Just briefly, I think there's 3 states now that have instituted newborn screening for Duchenne. Excited to see that happen in line with therapies like this going to younger and younger age groups. I think that's certainly where the future is going to be. And the next few years will be really helpful and informative to understand the phenotypic change of going in a very young child and following them for the first few years. So newborn screening leans heavily into this curve.

And our final question comes from the line of Danielle Brill from Raymond James.

Congrats. So I have a few, I'm curious about the confirmatory trial. Did you discuss the requirements with the FDA? Will you need a separate study? And can you use an external control comparator arm? And then on the data themselves, at the patient level in the 12-month data, did the functional measures, were they consistent at the patient level, the benefits and the correlation there? And was there a correlation between functional improvement and the magnitude of microdystrophin expression? And then also curious how the CK data look.

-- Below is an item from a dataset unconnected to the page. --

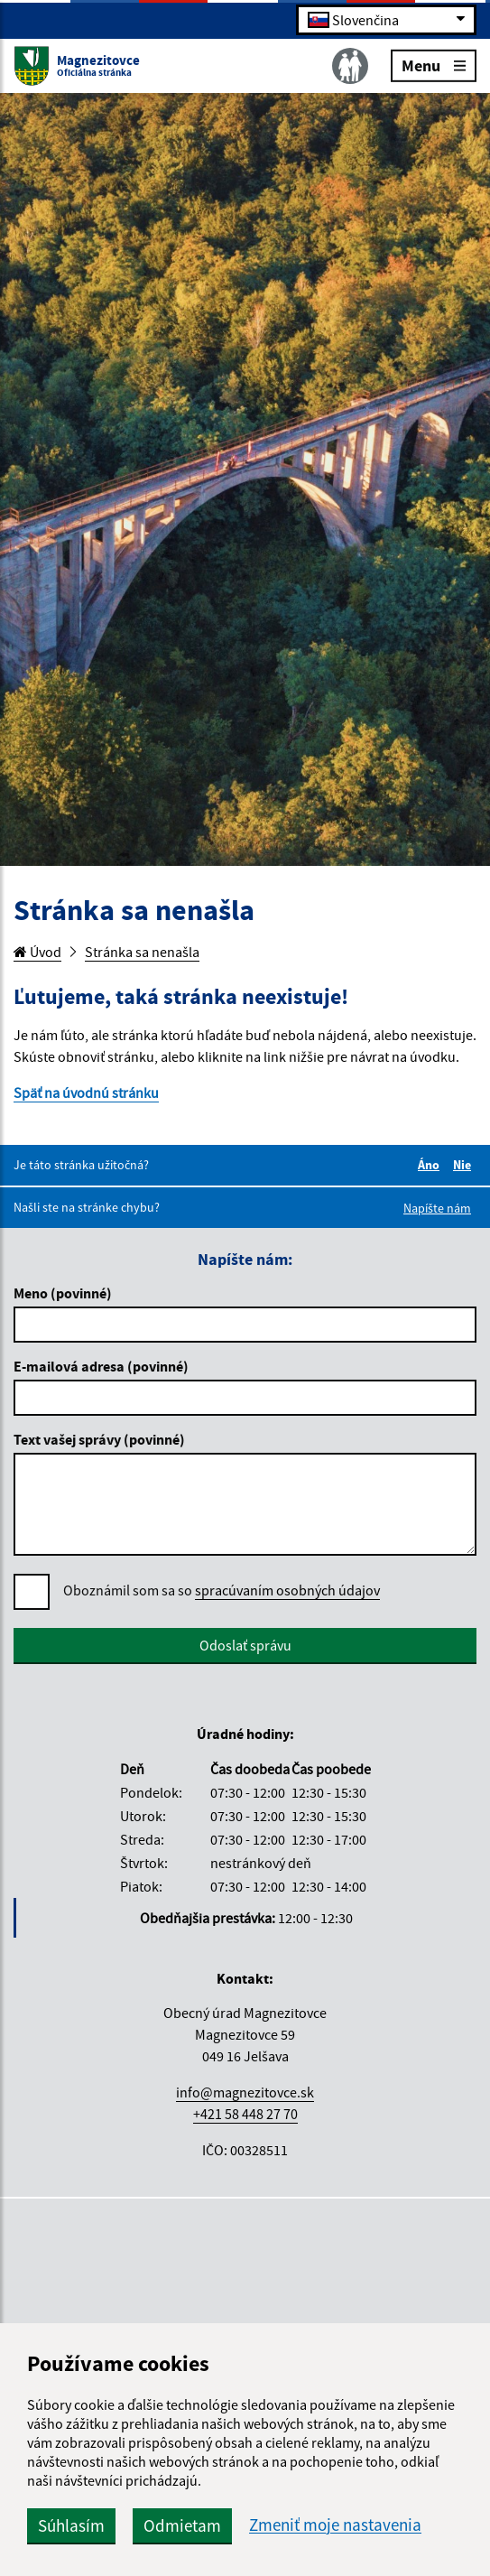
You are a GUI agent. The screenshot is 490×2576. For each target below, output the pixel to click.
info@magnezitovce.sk (245, 2092)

I'll speak briefly to -- the focus of the end of Phase II meeting was primarily on the pathway to accelerated approval. So there's still I think ongoing dialogue required with FDA regarding a future confirmatory study. I would say though, our expectation is that many of the patients that are -- will enroll in the pivotal study that we've described really for the confirmatory, it would be largely just following their functional outcomes out to a year. And then the discussion really on confirmatory would be more around the eventual sample size needed for confirmatory if it's at all different from what we're pursuing for the accelerated approval. So I don't see a significant change in our trial design to roll into a confirmatory study down the road. And then Naz maybe you could describe the -- or answer the question regarding the 12-month data points in CK.

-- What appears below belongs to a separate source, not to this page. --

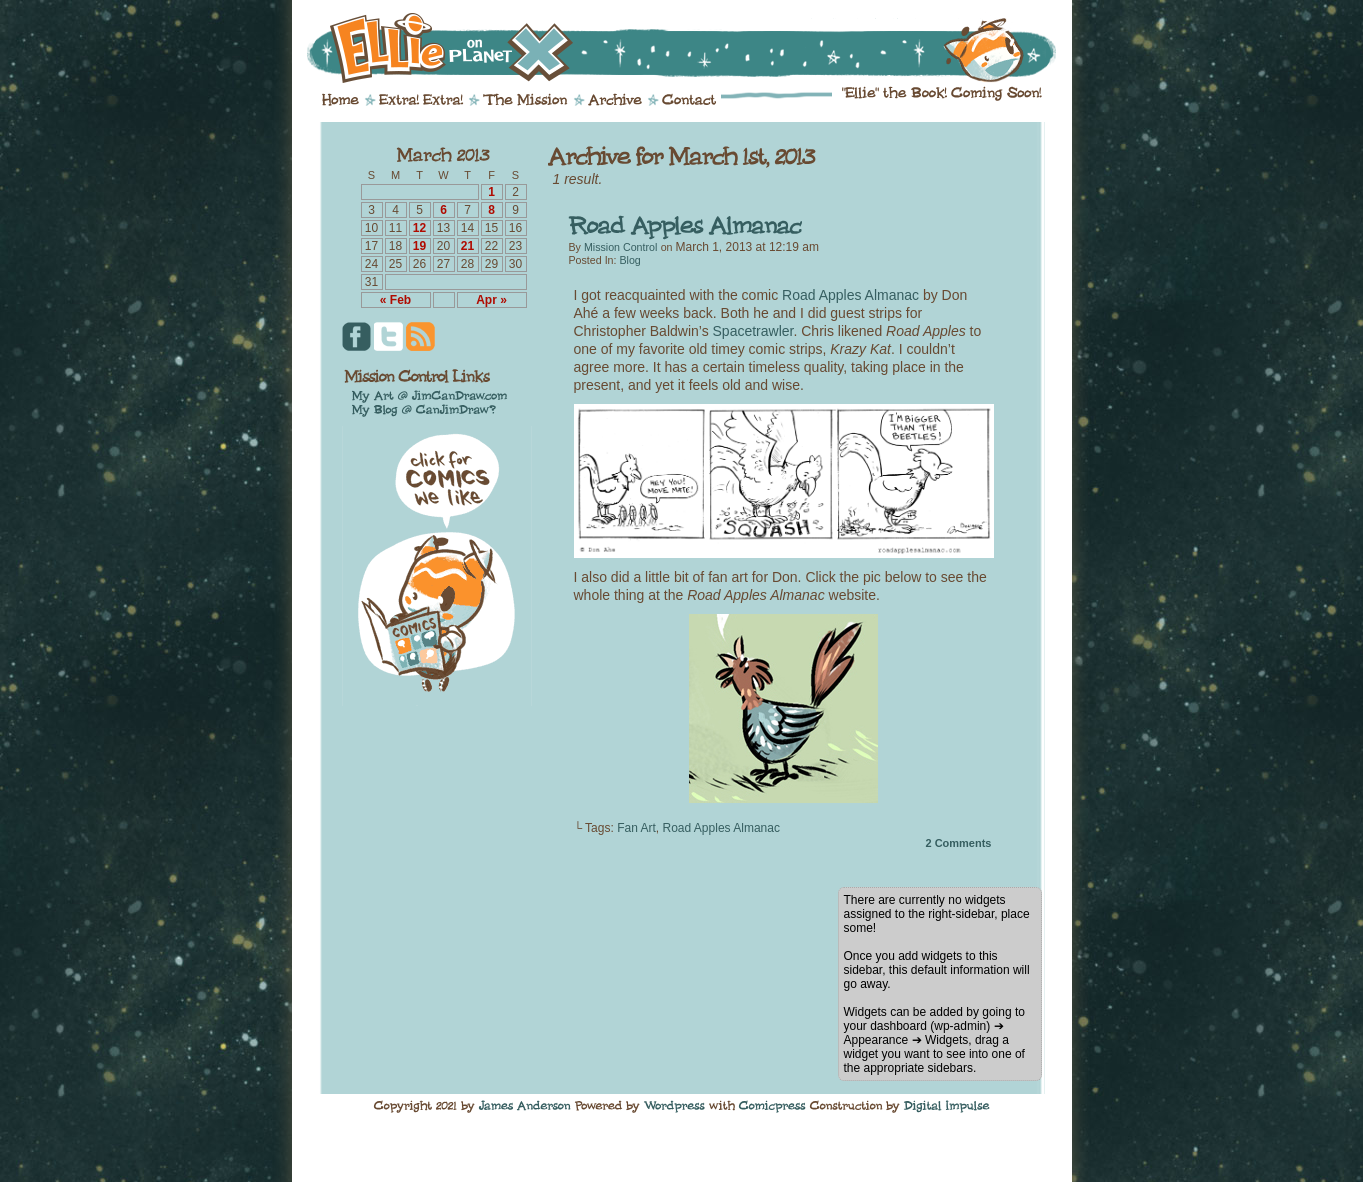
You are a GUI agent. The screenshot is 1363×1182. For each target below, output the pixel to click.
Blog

Sure. Yes, our 12-month data is only from dose level 1 so far. And we have seen similar functional improvements across the board in all the patients. What I can say is that, as we mentioned in our primary end point, our primary end point is to kind of get over a 10% threshold. We haven't done like a rigorous study yet because, again, it's too early with so few data points to see if there's a correlation. But it really just seems like you just need to get over a certain threshold to have functional beta -- benefit. So just in this dose level 1 data, just like looking at it on the fly, it's not going to be, as we have seen historically, academically in literature. It's not a one-to-one correlation between microdystrophin levels or dystrophin levels and function. What you're seeing is you just need that little boost to get you over the hump and then once you get over that hump, you get improvement. So that's something that I think we have seen. And for the CK data, we have some CK data from dose level 1, we're seeing sustained decreases. But again, that data still has to be QC in terms of like what values and what amounts. But it is a sustained decrease. And we'll see -- we'll check and see as time goes on because we intend to follow these kids up to 5 years out, how -- for how long the CK can be decreased for. So we'll comment on that. I'm sure at a later date.

That is the last question. And I will turn the call back over to Curran for some closing remarks.

Chris, thank you. I'm really thrilled with the data that we've been able to present today. I hope that all of you on the call were able to get your questions answered. We're extremely excited about this program. We're moving as quickly as possible towards an accelerated approval and I think the enrollment outlook from this data will be really, really positive. I do want to just thank Dr. Panda and Mike Kelly for joining us today. I think it's really, really important that you hear from the key people we have associated with the program, both internally and externally, and I really want to thank them for their contributions. We look forward to executing as well next year as we have this year and guiding towards the 2026 BLA filing for this program. We've ticked off, I think, almost every box we wanted to this year in terms of the problems to the program, and we're going to be going 100 miles an hour to try to get this drug on the market in the future. So thank you very much, and we'll talk.